Ils ont donc tout appris au goutte-à-goutte, au point où Léandre a été conduit en ambulance pas moins de quatre fois, en plus d’avoir été hospitalisé à quelques reprises. L’attente dans le réseau public était telle pour lui faire passer un premier test d’allergies que Noémie et Nicolas ont finalement choisi de prendre le chemin du privé pour accélérer les choses.

« C’était juste avant notre départ pour l’Ouest canadien. On avait tout testé. On avait la confirmation pour le lait, les œufs, les arachides, le tournesol. On a été sept semaines en voyage et on n’a jamais mangé au restaurant. On a eu le malheur de lui faire manger du sésame une fois et il a développé des plaques d’urticaire instantanément. Au retour, on l’a fait tester pour le sésame et on a eu la confirmation qu’il était aussi allergique à ça aussi », raconte Nicolas.

Et ainsi s’allonge depuis la liste pour atteindre le nombre impressionnant de 11 allergies, incluant celle aux chats découverte alors que Léandre s’est mis à respirer comme « une personne âgée faisant de l’emphysème », décrit Noémie. De ces 11 allergies, quatre d’entre elles — lait, œuf, arachides, sésame — sont parmi les 10 principaux allergènes alimentaires. « Il en faut trois pour être considéré comme un enfant à besoins particuliers », poursuit la maman.

Isolement

Alors que Léandre approche les cinq ans et qu’il entrera bientôt à la maternelle, ses parents avouent que leur défi des prochaines années sera de retirer « la bulle de verre » dans laquelle ils ont installé leur fils préventivement. Quand un petit pois devient l’équivalent d’un objet contondant, pour reprendre les propos de Noémie, une forme d’isolement s’installe inévitablement dans le quotidien de la famille.

« Maintenant que Léandre parle, ça nous aide beaucoup. Si quelque chose ne va pas, il peut nous le dire », souligne Noémie.

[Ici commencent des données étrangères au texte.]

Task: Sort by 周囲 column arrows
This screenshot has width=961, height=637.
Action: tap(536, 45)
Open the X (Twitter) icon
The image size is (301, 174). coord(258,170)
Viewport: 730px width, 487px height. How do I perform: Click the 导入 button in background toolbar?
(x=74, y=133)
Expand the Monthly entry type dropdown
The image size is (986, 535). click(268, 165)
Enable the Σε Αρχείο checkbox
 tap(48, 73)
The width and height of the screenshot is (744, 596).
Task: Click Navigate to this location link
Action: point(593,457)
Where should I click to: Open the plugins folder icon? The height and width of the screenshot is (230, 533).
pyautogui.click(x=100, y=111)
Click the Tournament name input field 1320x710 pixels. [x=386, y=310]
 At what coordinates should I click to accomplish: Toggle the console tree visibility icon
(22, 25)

Parents de trois autres enfants, Noémie et Nicolas ont dû néanmoins adapter l’alimentation de toute la fratrie en conséquence, et pas toujours avec plaisir. Un de leur plus vieux fils adore le fromage et la pizza est probablement son menu préféré. « On fait manger Léandre avant et après on prépare un autre menu. C’est comme ça qu’on le gère, autrement on ne pourrait jamais faire plaisir aux plus vieux », ajoute Nicolas.

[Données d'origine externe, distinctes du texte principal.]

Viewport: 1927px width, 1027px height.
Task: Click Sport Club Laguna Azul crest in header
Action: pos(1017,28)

Un réfrigérateur contenant les « allergènes » dangereux pour la santé de Léandre a été installé dans le sous-sol. Le nettoyage régulier des mains est aussi une habitude qui était intégrée bien avant la COVID-19. Les amis des frères et sœurs de Léandre ont aussi été sensibilisés à sa condition afin d’éviter une situation où des simples M&M apportés par l’un d’entre eux ne se retrouvent à traîner quelque part dans la maison, ce qui est déjà arrivé, indique Nicolas.

Quant aux amis des parents, la sensibilisation a aussi été nécessaire. Le couple ayant l’habitude de recevoir chez lui, la politesse voulant que les invités apportent un plat à déguster n’est plus possible. Une sortie en camping entre familles n’a d’ailleurs pas manqué de causer tout un émoi alors que Léandre s’est retrouvé en choc anaphylactique après avoir ingurgité un bleuet qu’il avait probablement ramassé dans la pelouse, se souvient Noémie.

« C’était un bête accident qui n’est pas la faute de personne et qui nous rappelle que le risque zéro n’existe pas. On cuisine donc pour tout le monde, c’est la seule façon de contrôler l’environnement le plus possible et d’éviter que des traces d’allergènes ne s’infiltrent là où on ne s’y en attend pas », mentionne le papa.

Par chance, Nicolas est cuisinier de profession. « Ça aide », dit-il. La contamination croisée, il connaît, et cuisiner de A à Z à partir d’aliments bruts ne lui fait pas peur plus qu’il ne le faut, même s’il avoue que cette routine est très exigeante. Quant à Noémie, sa profession d’infirmière fait qu’elle a une expertise plus qu’appréciable en situation de crise.

« Mais quand tu es rendue à administrer de l’adrénaline à ton enfant qui est en choc, c’est tellement inhabituel que tu le deviens en choc toi aussi, c’est inévitable », s’exclame-t-elle.

Ils se demandent néanmoins comment font des parents, sans leurs habiletés professionnelles, dans pareilles circonstances. « J’imagine que tu ne te poses pas trop de questions. Quand c’est ton enfant, c’est plus fort que toi, tu veux toujours son bien-être. T’as pas le choix, tu t’adaptes », conclut Nicolas.